The last time New Zealand and Pakistan met in a test cricket was back in 2017, and they played out a thrilling series in the UAE. But ultimately, it was New Zealand who came out on top, winning the series 2-1 and ending their 49 year wait to beat Pakistan away from home. The two teams met in New Zealand one year earlier, and Kane Williamson’s side was victorious on that occasion as well. The hard fought 2-0 series win was their first over Pakistan since 1985.
Players to Watch
Kyle Jamieson burst onto the scene last summer and played a key role in New Zealand’s demolition of India, taking nine wickets in the 2-match series, including a four-for on debut, which included the wickets of Virat Kohli and Cheteshwar Pujara. The 6′ 8” seamer also played some very handy knocks with the bat, both in the test and one-day series, hinting at a possible future for him as an all-rounder (cue the comparisons with Jacob Oram).
Jamieson now looks set to play an even bigger role for the Blackcaps, and he will be aiming to pick up right where he left off last summer.

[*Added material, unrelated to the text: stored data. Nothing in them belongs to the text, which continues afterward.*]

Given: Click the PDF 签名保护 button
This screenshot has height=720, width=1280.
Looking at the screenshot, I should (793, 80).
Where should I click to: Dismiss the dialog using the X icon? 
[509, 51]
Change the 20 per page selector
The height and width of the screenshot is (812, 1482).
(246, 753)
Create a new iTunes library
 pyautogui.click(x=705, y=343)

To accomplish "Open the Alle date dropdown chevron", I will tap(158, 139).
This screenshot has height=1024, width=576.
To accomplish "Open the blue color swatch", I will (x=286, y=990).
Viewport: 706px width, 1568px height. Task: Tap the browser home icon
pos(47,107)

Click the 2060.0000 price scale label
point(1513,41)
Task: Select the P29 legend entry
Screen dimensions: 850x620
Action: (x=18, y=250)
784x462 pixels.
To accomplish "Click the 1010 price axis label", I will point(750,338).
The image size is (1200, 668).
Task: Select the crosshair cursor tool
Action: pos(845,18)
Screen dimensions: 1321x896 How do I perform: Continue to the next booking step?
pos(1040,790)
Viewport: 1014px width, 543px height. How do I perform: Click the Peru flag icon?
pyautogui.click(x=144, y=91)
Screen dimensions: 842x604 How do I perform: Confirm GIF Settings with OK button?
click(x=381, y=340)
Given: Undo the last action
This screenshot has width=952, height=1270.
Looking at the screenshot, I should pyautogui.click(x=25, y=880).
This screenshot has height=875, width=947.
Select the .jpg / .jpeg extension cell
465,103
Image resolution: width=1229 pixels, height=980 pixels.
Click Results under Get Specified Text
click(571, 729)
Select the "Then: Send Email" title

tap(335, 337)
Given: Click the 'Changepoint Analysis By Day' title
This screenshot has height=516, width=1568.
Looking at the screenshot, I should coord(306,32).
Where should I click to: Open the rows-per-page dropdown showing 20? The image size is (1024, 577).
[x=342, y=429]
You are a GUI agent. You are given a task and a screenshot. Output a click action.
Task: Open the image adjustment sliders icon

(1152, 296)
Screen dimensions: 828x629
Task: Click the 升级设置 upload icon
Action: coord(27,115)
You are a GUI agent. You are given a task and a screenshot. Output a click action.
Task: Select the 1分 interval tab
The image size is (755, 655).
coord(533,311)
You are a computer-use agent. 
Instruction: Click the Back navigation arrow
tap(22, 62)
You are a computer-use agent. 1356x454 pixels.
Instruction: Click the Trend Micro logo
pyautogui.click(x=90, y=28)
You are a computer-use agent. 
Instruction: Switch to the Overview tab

New Zealand are blessed with some of cricket’s most talented fast bowlers, with Neil Wagner, Trent Boult and Tim Southee all still in their primes, and Lockie Ferguson and Matt Henry waiting in the wings. However, the country’s green, pace friendly tracks will often allow them to play with four seamers in the XI. And that could give Jamieson a chance to continue and terrorise opposition batsmen.
After being rewarded with a central contract in May, Devon Conway looks set to break into the New Zealand set up this summer. Conway has been one of the most prolific batsmen in the country’s domestic cricket tournaments since immigrating from South Africa, and was the leading run-getter in the Plunket Shield, the Ford Trophy and the T20 Super Smash last season. He has started this season in decent form too, and was Wellington best performer with the bat with scores of 31 and 81 in their embarrassing loss to Canterbury last week.
New Zealand have a set and consistent top-order, so Conway will have to continue to impress if he wants to work his way into the team. But an opportunity could arise sooner rather than later, especially with BJ Watling and Ross Taylor nearing the end of their careers.
Another player aiming to break into the New Zealand XI will be right-hand batsman Will Young. The 27-year old has been a consistent performer on the domestic circuit, and currently lies on the fringes of the New Zealand squad. He hasn’t yet made his official debut for the Kiwis, but did impress against the Australians in the World Cup warm-up series last year.
A shoulder surgery prevented him from getting his chance last summer, but the packed schedule means that he could be in line for his New Zealand debut in the coming months. “He’s got the ability to play all around the wicket, off front and back foot, which is really important,” former New Zealand batsman and batting coach Peter Fulton said about Young in July.